1968: The Electrician and the Alien






Argentinean author Alejandro Agostinelli has treated readers of his Magia Crítica blog to a hilarious news report from 1968 that combines an interest in both ufology and cryptozoology – well, not exactly, but it showcases a story almost as outrageous as that of Buck Nelson and his “space dog” Big Bo.

Siete Dias magazine – The Argentinean equivalent of LIFE magazine – ran a story in its August 11, 1968 issue regarding the adventures of Silvano Di Venanzo, described as “an itinerant electrician” from the town of La Concha in southern Tucumán, where electricity was not yet available, forcing him to practice his trade in neighboring communities. But when rumors that a flying saucer had landed in a wilderness not far from La Concha, Di Venanzo found a way to lessen his financial burden.

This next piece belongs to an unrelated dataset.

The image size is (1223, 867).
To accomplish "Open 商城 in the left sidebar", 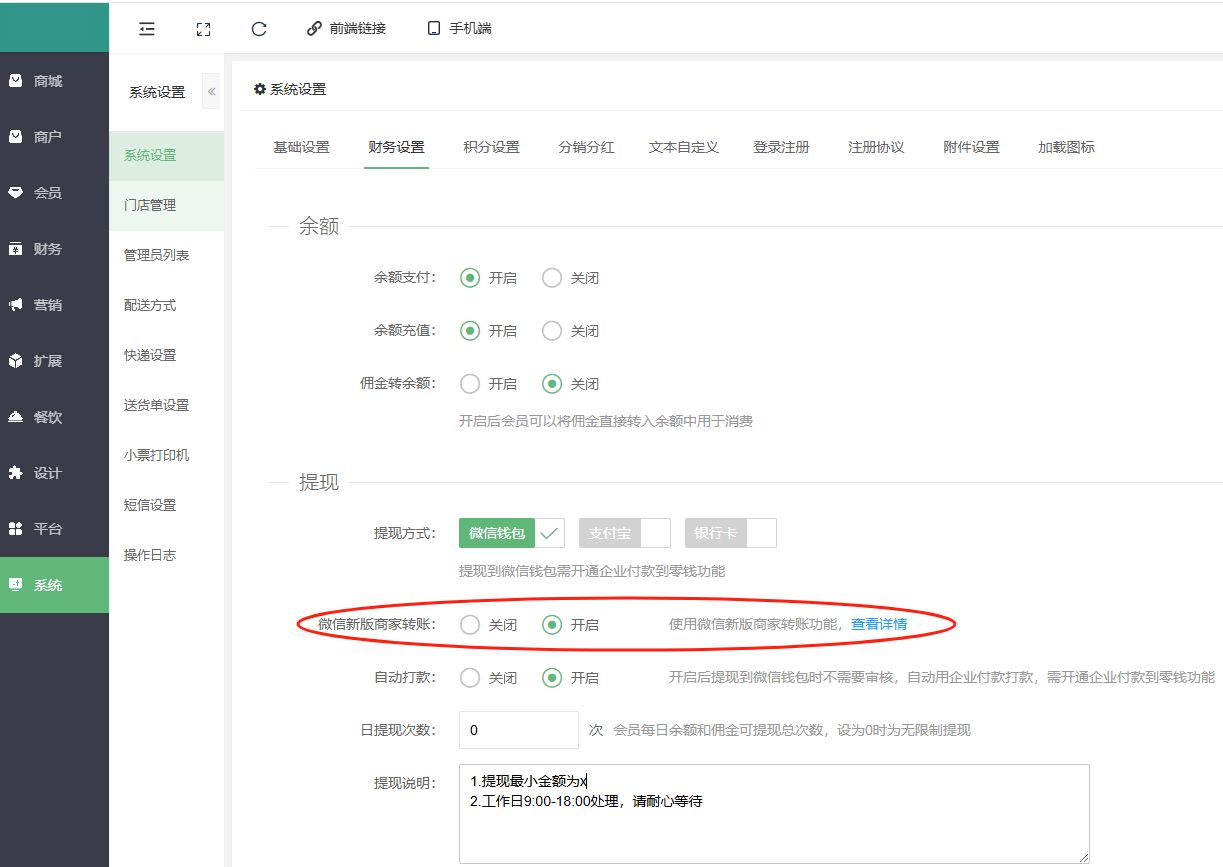I will 48,81.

Arund that time, the itinerant electrician had managed to catch a rather unusual specimen: a Manuyato (procyon cancrivorus), a mammal belonging to the same family as ferrets, described in the publication as “a sort of fox-faced monkey with the uncanny ability to weep like a human female.” The photo of this specimen available from the Smithsonian Tropical Research Institute at www.stri.org shows what resembles an upright raccoon.

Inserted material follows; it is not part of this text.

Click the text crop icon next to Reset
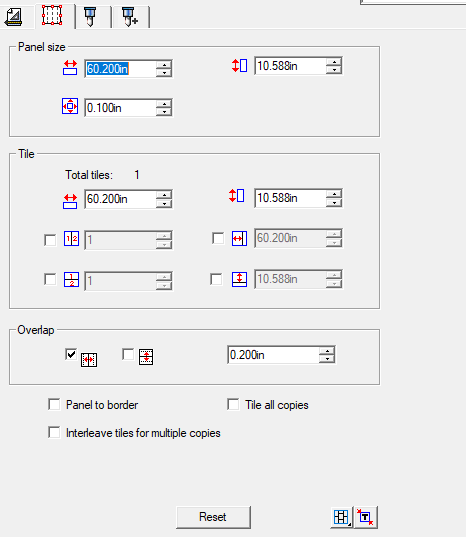 tap(365, 517)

There was a further grotesque detail that made this particular Manuyato more valuable, as it had three hands instead of two, prompting some locals who saw the specimen to remark that it appeared “to have come from Mars”, and without further delay, Di Venanzo traveled to the city of Tucumán, where he managed to obtain a certificate “from one of the province’s most serious scientific organizations’ stating that the Manuyato was an unidentified specimen. To make the poor deformed creature even more unrecognizeable, the electrician dipped it in green vegetable dye and toured southern Tucumán province with “the Martian Manuyato”, charging local yokels 100 Pesos a pop to see the alleged alien.

It was only a matter of time, says the Siete Dias article, before the police arrested the hoaxer. But Di Venanzo presented the certificate issued by the Miguel Lillo Institute, and the authorities were forced to release him. The article ends by saying that the electrician managed to hoodwink people out of an estimated thirty or forty thousand Pesos.

No further information on the itinerant electrician and his “alien friend” is available, but one can't help think of P.T. Barnum's admonition about how the unsuspecting are easily parted from their hard-won earnings.